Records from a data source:
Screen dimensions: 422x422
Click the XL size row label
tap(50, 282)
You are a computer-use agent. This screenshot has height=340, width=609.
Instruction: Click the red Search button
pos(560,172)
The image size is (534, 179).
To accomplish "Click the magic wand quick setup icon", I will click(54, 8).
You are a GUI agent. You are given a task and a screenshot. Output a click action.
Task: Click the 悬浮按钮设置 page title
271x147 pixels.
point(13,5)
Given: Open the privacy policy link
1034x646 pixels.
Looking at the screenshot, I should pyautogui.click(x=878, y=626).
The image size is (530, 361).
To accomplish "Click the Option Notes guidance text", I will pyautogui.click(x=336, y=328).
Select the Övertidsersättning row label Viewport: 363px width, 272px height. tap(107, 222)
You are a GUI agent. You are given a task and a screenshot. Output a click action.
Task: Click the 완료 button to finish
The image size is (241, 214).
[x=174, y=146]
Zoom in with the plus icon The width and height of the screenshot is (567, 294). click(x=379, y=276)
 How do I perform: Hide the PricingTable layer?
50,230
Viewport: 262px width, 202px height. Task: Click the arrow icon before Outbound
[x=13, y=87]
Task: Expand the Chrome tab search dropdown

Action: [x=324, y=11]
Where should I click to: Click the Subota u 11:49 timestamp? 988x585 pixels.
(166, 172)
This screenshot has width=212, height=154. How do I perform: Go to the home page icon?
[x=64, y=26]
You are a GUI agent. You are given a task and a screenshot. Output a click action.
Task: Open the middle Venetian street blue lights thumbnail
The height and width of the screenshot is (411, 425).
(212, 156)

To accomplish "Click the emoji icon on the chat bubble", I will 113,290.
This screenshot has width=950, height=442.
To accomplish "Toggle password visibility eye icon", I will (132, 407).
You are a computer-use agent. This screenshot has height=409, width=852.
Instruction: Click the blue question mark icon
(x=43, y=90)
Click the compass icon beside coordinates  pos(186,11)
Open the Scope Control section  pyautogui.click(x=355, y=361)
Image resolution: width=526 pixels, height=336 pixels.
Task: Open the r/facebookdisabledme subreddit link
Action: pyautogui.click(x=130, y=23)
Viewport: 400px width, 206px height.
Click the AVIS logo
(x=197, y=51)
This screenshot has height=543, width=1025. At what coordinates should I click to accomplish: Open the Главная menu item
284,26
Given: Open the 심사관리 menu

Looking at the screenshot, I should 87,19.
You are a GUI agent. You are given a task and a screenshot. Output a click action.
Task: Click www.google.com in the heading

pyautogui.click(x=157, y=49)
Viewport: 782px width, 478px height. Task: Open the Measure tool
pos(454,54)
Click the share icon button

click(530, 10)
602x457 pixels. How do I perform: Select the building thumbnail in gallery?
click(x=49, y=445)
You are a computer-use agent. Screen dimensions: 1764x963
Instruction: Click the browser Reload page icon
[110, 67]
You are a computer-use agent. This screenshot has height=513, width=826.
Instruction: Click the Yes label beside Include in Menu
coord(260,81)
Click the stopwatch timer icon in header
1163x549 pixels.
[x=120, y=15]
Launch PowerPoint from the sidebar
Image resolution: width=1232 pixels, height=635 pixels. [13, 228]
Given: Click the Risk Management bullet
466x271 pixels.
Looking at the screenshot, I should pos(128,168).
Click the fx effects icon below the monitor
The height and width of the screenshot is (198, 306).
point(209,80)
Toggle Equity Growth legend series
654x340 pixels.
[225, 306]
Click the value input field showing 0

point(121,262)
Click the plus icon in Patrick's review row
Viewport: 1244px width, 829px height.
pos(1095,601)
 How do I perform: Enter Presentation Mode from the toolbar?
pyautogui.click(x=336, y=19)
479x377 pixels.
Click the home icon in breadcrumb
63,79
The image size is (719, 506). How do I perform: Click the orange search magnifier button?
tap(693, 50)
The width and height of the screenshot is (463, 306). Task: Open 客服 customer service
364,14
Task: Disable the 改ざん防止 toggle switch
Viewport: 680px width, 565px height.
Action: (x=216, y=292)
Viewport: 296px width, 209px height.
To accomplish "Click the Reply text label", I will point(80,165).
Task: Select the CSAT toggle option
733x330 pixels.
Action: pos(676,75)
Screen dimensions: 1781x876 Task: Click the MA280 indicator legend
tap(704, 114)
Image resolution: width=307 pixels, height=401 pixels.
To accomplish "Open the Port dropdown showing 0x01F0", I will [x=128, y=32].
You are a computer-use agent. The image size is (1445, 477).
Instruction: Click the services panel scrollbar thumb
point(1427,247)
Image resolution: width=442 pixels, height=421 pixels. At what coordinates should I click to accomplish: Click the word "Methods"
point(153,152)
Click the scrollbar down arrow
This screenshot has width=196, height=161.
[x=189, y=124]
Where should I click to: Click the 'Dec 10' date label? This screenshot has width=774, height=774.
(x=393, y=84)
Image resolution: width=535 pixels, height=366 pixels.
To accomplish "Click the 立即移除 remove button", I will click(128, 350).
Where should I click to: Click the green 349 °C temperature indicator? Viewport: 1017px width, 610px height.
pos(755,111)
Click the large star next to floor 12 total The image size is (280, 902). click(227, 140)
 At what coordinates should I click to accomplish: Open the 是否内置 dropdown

What you should do: Find how many lines in the entries include the string "text", and state only the number.

Answer below: 2